La Explanada de los Pendientes

La Muerte avanzaba temerosa por la vasta explanada que recibía las almas tocadas por su fría mano. Era la primera vez que deambulaba entre quienes había tenido que hacer abandonar sus cuerpos, y pese a que sabía que ninguna le guardaba rencor, sentía que al menos todas creían haber dejado algo pendiente mientras se cobijaban en sus continentes físicos. Era por ello que dicho lugar era conocido como la Explanada de los Pendientes.

La Muerte se movía lentamente, tropezando cada dos o tres pasos con la incertidumbre. Quienes la veían recorrer el lugar, podían pensar que estuviera buscando a alguien, cosa imposible pues en ese lugar todas ya habían sido encontradas, pues nadie que no hubiera muerto podía existir en dicho plano. Así, mientras el inexistente tiempo seguía pasando inexorablemente, la Muerte se movía lenta pero consistentemente por la Explanada de los Pendientes.

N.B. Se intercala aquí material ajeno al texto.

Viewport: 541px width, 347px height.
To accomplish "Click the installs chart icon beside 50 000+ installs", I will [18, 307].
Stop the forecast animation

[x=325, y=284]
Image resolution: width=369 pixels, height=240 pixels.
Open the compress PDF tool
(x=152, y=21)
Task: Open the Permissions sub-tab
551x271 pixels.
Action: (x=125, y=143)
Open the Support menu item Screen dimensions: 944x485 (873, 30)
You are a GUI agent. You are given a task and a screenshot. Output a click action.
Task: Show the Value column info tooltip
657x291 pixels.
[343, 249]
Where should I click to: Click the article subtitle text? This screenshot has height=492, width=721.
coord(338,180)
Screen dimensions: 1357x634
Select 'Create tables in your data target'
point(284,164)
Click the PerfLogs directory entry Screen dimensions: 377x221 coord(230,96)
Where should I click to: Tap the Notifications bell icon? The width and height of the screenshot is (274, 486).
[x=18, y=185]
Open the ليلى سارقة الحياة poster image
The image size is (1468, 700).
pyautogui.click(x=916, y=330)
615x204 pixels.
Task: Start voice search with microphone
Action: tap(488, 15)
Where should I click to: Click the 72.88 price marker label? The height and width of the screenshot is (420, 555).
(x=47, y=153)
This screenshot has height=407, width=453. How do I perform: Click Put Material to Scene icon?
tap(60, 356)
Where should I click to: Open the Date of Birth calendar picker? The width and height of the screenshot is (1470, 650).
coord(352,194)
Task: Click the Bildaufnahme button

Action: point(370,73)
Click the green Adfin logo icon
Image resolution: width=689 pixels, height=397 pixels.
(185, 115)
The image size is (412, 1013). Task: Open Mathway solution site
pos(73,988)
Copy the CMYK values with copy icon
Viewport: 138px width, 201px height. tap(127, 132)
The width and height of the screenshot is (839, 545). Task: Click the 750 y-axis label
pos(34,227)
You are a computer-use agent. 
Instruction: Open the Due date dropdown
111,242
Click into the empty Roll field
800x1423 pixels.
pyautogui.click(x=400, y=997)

De improviso y de la nada, lo que todos suponían y soñaban, sucedió. Una de las almas se acercó a la Muerte, y la increpó por haber cortado su camino cuando apenas contaba quince años; era la pena la que ponía palabras en su boca, que intentaban buscar una respuesta a una pregunta que nadie debía hacer, pues la Muerte sólo era quien cumplía los designios de la última página del libro de la vida de cada alma. Mas esa alma gatilló la esperable reacción en cadena, haciendo que cada cual reclamara lo que sentía: que la llevaron muy temprano, que la llevaron muy tarde, que la dejaron sufrir, que no la dejaron vivir, que dejó seres amados en vida, que pasó sin dejar huella por la existencia. Primero de a poco, luego agolpadas, finalmente todas en conjunto presionaron más y más por hacer sentir sus frustraciones a la Muerte, como chivo expiatorio de una ley superior dictada desde siempre.

Luego de un tiempo inexistente, las almas empezaron a reaccionar, y a dejar de presionar. Lentamente se alejaron de donde estaba la Muerte, para dejarla seguir su rumbo y labor, pues ya habían saciado su sed de desahogo. Mas mientras se alejaban del lugar, nadie divisaba a la depositaria de los reclamos, y mientras algunas temían que la Muerte hubiera dejado de existir, otras pensaban que se había desvanecido en busca de la seguridad necesaria para seguir cumpliendo su cometido. Una vez que todas las almas se esparcieron por la explanada, no quedó rastro alguno de la Muerte.

Acto seguido, una poderosa presencia se hizo sentir en uno de los altos que rodeaban la explanada; era la Muerte, intacta, tan temerosa como se veía antes de aventurarse a caminar entre las almas que le había tocado llevar a ese destino. De pronto una potencia se apoderó de su esencia, en forma de armadura opaca que la cubría de pies a cabeza, y que parecía multiplicar el poder que ya se sentía superior en su previa aparición. Tarde las almas se dieron cuenta que no era la Muerte, sino el Ángel de la Muerte, quien había paseado entre ellas; tarde supieron que el nombre Explanada de los Pendientes no se refería a que creían haber dejado algo inconcluso en sus vidas físicas, sino a que sus esencias pendían del hilo de la muerte segunda, aquella que borraba del libro de la vida a las almas que no merecían trascender ni al bien ni al mal. Al mostrar su rencor en un estado elevado de conciencia, demostraron que estaban de más en el orden del bien y del mal, y que el tiempo inexistente se les había acabado. Con un breve y eterno parpadeo, el Ángel de la Muerte arrasó con todas las presencias que se hallaban ante sí, dejando por algún tiempo la Explanada sin pendientes.